The statue, erected in 1924, was easily toppled Monday night during a rally held in response to deadly violence at a white supremacist rally in Charlottesville on Saturday.

In a statement, Andrews says he is “not blind to the offensive conduct of some demonstrators, nor will I ignore their criminal conduct.” During the demonstration, officers largely stood by, with at least one filming the events.

Andrews’s posture is in sharp contrast to the Durham Police Department’s reaction to the protest, and could further alienate him (ahead of a 2018 election) from Durham residents who already hold a deep mistrust of him and his agency.

Although demonstrators marched through Durham city limits, the statue was on county property and therefore under the jurisdiction of the Sheriff’s Office. The Durham Police Department issued a statement Monday night saying it had made no arrests as “no infractions occurred within city jurisdiction.”

Here’s Andrew’s full statement:

“I am grateful the events that unfolded Monday evening did not result in serious injury or the loss of life, but the planned demonstration should serve as a sobering example of the price we all pay when civil disobedience is no longer civil. Before the protest, my staff met with our community partners to discuss how to safely and appropriately respond to the protest. County leaders were aware of the risk of damage to the Confederate statute, as well as, the potential risk of injury to the public and officers should deputies attempt to control the crowd. Collectively, we decided that restraint and public safety would be our priority. As the Sheriff, I am not blind to the offensive conduct of some demonstrators nor will I ignore their criminal conduct. With the help of video captured at the scene, my investigators are working to identify those responsible for the removal and vandalism of the statue.

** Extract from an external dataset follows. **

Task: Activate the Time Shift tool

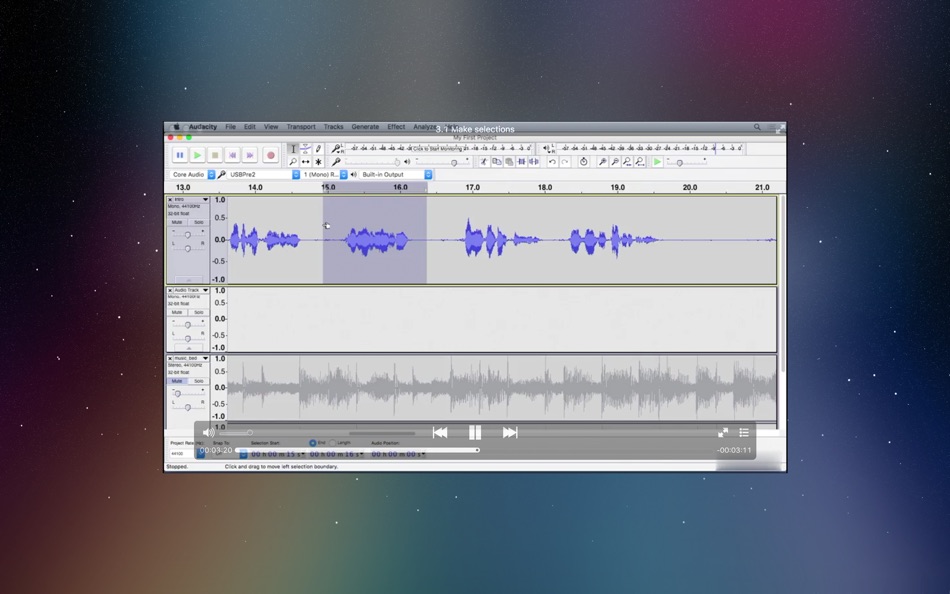Action: (x=306, y=161)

My deputies showed great restraint and respect for the constitutional rights of the group expressing their anger and disgust for recent events in our country. Racism and incivility have no place in our country or Durham. I am asking both city and county leaders to establish guidelines and safe spaces for protesters to prevent demonstrations from becoming disruptive and as we witnessed in Charlottesville, dangerous. Rightfully, Durham County and the City of Durham have a longstanding respect for the right of peaceable assembly. Recently, the Sheriff’s Office’s decision to arrest demonstrators at a public meeting was challenged in the court of law. My Agency has been the focus of demonstrations for more than a year, most of them peaceful. However, now may be the time for Durham to consider what is the best way to respond to continued protests while respecting every resident’s right to voice their opinion.”

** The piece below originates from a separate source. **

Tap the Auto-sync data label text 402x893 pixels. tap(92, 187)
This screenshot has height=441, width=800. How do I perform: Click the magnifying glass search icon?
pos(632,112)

Andrews has been under for his oversight of the Durham County jail, where seventeen-year-old Niecey Fennell was found hanged in March. A state inspector recently found that guards had not checked on Fennell as often as required by the state, and ignored a report from another inmate that she had talked about harming herself, which should have placed her on suicide watch and under even more regular checks.

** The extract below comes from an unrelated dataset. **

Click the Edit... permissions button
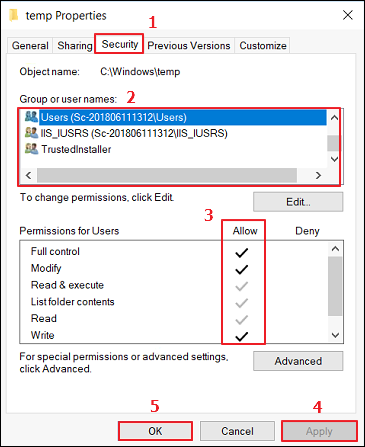(298, 202)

Demonstrations have been held weekly outside the jail in response to conditions in the facility and plans to implement video visitation, which critics fear will ultimately replace in-person visits. The Sheriff’s Office has also faced criticism for honoring requests from Immigration and Customs Enforcement to hold inmates at the Durham County jail.

Earlier this month, Durham County commissioners agreed, without a formal vote, to not give Andrews a raise, the Herald-Sun reports.

On social media, the DCSO’s statement quickly prompted talk of raising money to bail out anyone charged in connection with the demonstration. At least one local attorney, T. Greg Doucette, is offering to represent demonstrators pro bono.

Demonstrators chanted “no cops, no KKK, no fascist USA,” before pulling down the monument. Once the figure came down, the crowd cheered, with some kicking the statute, before marching down Main Street.